Tag Archives: mediocrity

Reader’s dilemma

Choosing a book to read is like walking through a minefield for me. If I haven’t read something by the author already, I risk picking up something I won’t like. Horror!
You used to be able to weed out the dross by going with a publisher you had luck with in the past, but self-publishing has become popular – even for authors who could get a publisher to take them on if they asked. The small payments from book sales means cutting out the middleman is a sensible thing for authors who want to make a living at writing novels, but it makes choosing a good author much harder.

I read over a hundred books a year, mostly novels – and I still will not impact the list of books I want to read. That list keeps growing. I am getting older, and as time goes by, so does the potential I have to read all of those lovely stories.

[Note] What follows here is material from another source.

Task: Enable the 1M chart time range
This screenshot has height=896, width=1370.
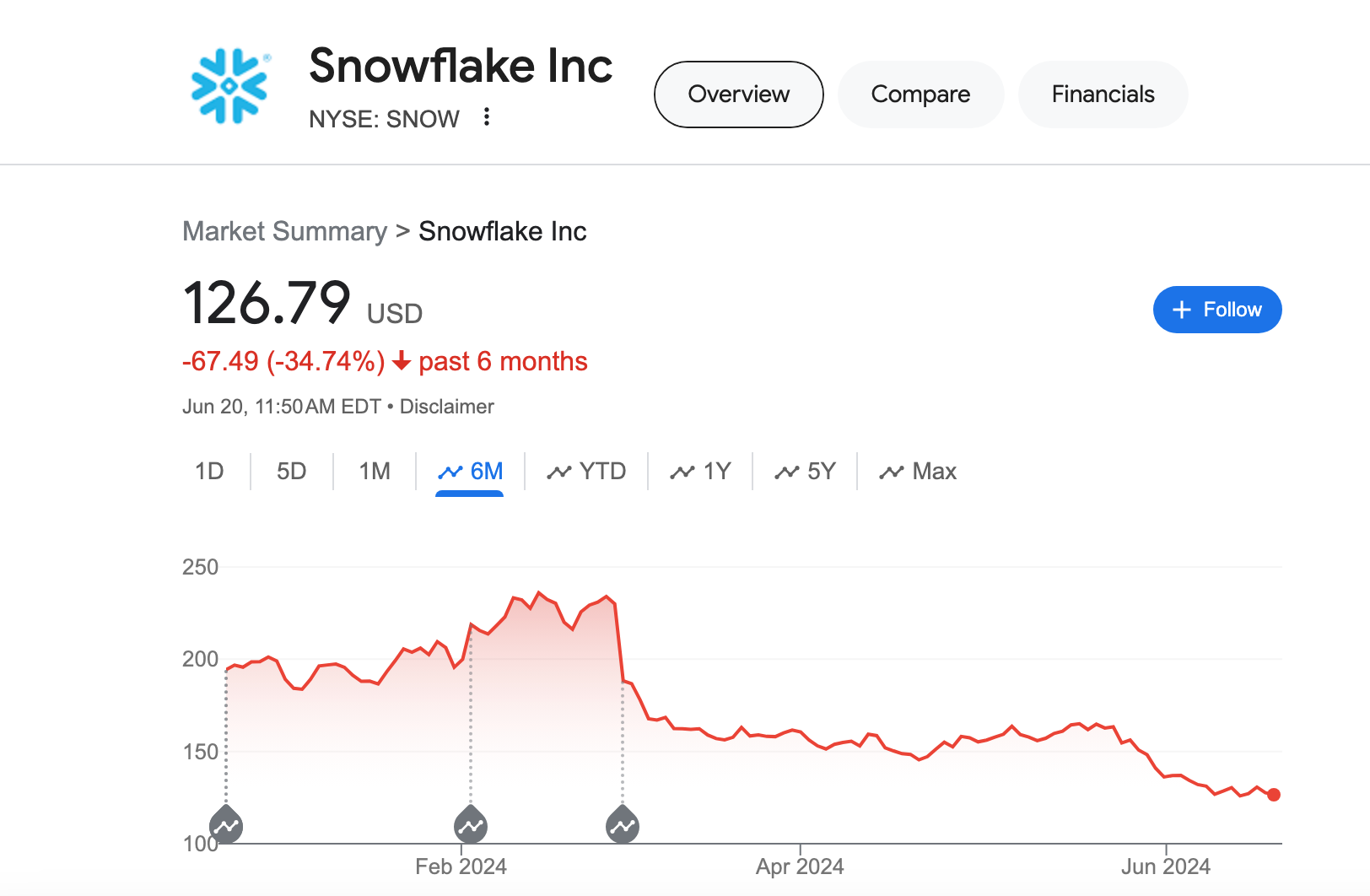Action: pos(375,472)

Don’t waste my time with a book that you took too little time writing, editing or researching (or all three)! Make your finished book worthy of the effort you will have to put into it to sell it.

I can forgive mediocre writing if I am reading a non-fiction book for information, but in a novel it is extremely distracting. Poor grammar, punctuation and sentence structure makes me focus on that and then I miss the story-line. No matter how good the plot is, it is ruined by sloppy writing.

Along with my hatred of bad writing comes the joy in the variety of topics and ideas that now come to be available in vast quantity. Maybe sacrificing quality is the result, but I hope that discerning readers will find a way to filter out the less worthy before such authors become successful and set the new and lower standard.